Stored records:
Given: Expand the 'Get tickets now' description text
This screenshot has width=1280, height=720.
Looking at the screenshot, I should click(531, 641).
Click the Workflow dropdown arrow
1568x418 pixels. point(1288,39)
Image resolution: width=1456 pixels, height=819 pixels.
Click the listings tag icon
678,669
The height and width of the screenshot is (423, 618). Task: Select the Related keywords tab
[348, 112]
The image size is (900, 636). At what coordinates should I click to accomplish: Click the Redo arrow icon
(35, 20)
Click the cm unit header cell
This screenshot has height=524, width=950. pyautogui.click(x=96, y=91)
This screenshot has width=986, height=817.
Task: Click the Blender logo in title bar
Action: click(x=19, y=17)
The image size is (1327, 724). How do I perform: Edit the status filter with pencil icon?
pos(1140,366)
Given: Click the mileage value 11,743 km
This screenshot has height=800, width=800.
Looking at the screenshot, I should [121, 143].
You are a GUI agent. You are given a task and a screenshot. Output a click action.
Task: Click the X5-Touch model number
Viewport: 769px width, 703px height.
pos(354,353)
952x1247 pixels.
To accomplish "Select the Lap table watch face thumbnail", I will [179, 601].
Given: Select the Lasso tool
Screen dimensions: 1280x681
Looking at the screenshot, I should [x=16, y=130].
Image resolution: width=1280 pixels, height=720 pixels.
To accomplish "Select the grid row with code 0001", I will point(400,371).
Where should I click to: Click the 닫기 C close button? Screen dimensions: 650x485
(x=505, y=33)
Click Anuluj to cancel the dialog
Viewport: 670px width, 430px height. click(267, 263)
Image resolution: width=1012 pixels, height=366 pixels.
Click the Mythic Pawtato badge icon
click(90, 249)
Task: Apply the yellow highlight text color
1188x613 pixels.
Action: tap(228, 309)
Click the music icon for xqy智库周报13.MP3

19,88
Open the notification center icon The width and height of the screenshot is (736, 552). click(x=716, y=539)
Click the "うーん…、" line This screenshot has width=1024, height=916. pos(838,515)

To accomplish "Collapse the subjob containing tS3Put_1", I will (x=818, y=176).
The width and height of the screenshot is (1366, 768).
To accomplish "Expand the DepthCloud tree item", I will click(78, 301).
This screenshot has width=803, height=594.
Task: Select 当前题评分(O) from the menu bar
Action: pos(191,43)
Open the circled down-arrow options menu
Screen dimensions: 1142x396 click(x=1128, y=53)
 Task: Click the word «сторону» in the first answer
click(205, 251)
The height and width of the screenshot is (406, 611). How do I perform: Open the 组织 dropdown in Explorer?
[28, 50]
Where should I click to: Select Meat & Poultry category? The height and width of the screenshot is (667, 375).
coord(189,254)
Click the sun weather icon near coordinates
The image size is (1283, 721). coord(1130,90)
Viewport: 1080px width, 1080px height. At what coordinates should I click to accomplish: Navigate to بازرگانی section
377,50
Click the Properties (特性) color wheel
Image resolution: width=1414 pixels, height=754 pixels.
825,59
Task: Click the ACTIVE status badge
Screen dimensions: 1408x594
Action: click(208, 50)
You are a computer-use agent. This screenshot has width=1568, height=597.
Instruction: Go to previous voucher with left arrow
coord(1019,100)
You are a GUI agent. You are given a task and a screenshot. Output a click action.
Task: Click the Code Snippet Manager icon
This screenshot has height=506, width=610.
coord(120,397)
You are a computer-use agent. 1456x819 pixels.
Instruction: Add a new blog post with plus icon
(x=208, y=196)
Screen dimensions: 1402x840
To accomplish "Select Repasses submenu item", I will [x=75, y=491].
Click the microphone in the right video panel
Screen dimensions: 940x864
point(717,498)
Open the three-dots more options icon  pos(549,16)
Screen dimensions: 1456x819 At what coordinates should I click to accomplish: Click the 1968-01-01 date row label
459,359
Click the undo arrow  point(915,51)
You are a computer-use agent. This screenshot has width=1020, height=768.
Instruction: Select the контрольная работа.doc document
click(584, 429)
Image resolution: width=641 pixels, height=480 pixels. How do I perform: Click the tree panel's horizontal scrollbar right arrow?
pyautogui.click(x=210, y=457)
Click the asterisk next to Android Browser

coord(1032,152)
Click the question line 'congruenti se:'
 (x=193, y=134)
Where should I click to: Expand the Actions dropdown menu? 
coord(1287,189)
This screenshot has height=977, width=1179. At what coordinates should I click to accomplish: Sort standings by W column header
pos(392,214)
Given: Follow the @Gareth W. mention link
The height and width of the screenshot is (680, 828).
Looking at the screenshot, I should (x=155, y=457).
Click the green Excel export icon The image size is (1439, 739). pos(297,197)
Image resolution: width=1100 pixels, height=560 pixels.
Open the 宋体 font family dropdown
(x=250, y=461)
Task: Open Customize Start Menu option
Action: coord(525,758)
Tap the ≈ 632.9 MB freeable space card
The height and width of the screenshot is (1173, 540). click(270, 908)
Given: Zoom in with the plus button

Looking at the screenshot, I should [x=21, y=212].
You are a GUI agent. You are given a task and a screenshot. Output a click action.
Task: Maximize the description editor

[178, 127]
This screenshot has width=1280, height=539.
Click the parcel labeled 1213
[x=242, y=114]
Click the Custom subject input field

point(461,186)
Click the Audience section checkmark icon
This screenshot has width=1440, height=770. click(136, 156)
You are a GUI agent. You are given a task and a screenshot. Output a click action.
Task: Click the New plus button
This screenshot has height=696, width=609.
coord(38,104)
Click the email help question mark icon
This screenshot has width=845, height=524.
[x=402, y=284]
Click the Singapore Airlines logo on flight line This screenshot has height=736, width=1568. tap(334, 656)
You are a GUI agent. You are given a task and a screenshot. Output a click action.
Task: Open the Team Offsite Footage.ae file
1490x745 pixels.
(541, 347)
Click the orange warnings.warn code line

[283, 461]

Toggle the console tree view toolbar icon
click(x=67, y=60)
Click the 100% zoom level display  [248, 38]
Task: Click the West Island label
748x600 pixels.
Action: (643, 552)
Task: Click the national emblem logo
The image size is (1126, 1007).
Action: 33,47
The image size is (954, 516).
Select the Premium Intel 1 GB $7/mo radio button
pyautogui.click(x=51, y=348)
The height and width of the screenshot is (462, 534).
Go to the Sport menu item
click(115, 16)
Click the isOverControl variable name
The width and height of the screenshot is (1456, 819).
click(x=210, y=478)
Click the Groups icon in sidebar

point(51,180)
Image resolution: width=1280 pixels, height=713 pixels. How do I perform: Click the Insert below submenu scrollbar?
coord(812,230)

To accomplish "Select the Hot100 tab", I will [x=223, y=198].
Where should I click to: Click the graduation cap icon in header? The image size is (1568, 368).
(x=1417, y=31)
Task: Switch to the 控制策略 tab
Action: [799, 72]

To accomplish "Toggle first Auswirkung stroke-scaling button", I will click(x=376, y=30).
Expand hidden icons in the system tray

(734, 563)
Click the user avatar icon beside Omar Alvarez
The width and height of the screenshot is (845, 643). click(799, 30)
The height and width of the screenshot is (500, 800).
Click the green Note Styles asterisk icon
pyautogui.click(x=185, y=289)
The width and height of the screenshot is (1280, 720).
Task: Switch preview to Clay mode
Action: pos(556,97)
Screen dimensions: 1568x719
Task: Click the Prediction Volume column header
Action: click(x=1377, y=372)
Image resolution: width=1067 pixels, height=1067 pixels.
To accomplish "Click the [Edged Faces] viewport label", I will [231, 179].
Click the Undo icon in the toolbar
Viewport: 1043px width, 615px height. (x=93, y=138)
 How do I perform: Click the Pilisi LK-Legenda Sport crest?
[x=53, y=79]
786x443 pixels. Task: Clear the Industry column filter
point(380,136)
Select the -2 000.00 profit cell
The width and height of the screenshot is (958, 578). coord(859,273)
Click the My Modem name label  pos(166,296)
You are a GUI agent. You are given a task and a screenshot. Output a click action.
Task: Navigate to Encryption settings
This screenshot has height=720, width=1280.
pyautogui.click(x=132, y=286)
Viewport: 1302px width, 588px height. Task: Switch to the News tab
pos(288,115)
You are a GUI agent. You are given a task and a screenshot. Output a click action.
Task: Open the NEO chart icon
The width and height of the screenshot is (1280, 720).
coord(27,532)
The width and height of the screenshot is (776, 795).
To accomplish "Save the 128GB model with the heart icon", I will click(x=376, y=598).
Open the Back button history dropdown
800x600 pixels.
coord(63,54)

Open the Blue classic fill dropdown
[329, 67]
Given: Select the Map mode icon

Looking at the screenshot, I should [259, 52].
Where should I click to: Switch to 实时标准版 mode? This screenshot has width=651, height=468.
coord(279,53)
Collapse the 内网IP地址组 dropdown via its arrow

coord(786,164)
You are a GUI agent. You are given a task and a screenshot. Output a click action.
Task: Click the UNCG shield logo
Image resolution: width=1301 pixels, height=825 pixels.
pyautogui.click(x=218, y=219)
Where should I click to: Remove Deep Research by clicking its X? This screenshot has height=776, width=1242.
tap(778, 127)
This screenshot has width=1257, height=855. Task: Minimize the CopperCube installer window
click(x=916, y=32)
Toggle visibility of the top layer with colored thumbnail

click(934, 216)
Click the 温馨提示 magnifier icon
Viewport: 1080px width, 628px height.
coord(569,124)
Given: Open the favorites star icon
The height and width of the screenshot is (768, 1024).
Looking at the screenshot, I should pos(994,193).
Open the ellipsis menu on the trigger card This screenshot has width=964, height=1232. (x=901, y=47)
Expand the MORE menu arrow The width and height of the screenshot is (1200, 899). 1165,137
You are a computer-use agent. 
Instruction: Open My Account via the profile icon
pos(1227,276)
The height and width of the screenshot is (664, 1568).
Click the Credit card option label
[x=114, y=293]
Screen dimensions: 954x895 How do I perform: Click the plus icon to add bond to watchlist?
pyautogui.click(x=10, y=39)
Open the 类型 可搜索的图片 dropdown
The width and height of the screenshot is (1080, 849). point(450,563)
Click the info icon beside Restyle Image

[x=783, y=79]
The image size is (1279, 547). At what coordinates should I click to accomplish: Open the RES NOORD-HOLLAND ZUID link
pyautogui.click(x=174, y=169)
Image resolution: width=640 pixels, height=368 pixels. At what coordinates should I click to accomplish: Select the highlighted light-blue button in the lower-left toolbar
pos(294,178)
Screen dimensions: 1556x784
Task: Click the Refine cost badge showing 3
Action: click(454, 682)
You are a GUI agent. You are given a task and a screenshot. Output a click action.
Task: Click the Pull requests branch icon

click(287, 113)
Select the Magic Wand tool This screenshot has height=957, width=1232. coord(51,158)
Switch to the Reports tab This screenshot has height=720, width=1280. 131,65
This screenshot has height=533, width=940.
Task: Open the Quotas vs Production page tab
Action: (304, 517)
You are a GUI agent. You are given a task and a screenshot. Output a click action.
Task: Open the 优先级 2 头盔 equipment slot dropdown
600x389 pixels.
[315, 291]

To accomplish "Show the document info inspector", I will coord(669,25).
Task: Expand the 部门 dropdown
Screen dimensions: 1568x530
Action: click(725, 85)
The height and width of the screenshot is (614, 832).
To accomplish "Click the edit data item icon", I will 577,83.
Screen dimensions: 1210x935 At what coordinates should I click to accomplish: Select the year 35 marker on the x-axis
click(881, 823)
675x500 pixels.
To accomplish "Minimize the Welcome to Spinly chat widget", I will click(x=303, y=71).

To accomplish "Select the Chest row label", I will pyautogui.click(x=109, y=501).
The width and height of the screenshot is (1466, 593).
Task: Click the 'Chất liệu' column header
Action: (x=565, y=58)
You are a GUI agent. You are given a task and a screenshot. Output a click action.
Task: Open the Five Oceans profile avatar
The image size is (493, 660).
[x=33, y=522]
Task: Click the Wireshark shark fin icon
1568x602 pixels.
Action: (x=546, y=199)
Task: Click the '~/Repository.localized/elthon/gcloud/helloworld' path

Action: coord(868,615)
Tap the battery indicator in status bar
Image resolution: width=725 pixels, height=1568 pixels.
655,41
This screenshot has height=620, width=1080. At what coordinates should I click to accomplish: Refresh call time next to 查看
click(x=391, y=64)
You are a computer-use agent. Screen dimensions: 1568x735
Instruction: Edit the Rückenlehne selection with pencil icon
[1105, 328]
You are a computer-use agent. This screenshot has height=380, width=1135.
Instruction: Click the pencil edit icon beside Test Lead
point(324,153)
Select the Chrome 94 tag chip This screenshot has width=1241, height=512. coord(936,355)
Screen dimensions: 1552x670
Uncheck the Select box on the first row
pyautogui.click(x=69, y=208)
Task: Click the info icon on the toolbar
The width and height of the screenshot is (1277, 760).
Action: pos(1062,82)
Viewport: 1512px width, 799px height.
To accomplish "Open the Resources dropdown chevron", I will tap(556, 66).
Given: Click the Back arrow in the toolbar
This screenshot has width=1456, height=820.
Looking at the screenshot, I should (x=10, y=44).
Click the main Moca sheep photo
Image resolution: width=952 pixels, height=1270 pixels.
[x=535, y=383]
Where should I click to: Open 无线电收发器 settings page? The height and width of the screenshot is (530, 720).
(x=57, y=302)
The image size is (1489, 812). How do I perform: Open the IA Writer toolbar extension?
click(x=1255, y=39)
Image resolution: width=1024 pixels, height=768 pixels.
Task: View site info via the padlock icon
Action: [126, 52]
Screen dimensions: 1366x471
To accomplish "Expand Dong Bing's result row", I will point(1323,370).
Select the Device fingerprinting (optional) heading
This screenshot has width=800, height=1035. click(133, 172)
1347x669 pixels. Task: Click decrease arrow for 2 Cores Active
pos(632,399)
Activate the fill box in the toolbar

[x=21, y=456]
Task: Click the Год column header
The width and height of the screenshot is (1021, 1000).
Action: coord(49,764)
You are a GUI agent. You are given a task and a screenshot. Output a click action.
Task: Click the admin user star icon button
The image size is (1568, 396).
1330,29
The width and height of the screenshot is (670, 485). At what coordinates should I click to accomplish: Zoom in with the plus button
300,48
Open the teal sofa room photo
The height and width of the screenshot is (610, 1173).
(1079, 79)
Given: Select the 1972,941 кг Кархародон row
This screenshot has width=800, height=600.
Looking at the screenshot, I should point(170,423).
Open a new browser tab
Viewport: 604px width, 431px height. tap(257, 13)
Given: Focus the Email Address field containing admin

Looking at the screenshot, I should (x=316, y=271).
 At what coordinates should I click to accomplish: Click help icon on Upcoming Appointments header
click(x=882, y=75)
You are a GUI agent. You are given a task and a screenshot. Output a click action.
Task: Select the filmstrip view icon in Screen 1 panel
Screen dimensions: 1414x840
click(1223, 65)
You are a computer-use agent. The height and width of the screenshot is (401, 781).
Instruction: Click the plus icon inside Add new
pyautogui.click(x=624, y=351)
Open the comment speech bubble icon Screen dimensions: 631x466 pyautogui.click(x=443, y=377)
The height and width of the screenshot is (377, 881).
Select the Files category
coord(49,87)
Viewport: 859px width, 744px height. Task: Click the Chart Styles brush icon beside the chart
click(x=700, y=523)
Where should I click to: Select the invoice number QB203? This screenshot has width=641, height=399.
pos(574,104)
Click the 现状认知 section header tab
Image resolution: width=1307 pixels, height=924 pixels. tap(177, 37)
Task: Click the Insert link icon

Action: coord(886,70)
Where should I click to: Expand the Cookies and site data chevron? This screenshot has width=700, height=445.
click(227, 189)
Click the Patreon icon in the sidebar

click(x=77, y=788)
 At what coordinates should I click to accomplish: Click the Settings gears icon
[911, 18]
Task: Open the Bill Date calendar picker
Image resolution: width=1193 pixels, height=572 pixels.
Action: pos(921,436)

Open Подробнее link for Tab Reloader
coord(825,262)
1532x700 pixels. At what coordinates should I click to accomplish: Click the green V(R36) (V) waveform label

== AIM OF THE TASK ==
What lines hold the string "name"? Pick them out of the data.

== SOLUTION TO THE PROBLEM ==
Click the isOverControl variable name
Click the My Modem name label  pos(166,296)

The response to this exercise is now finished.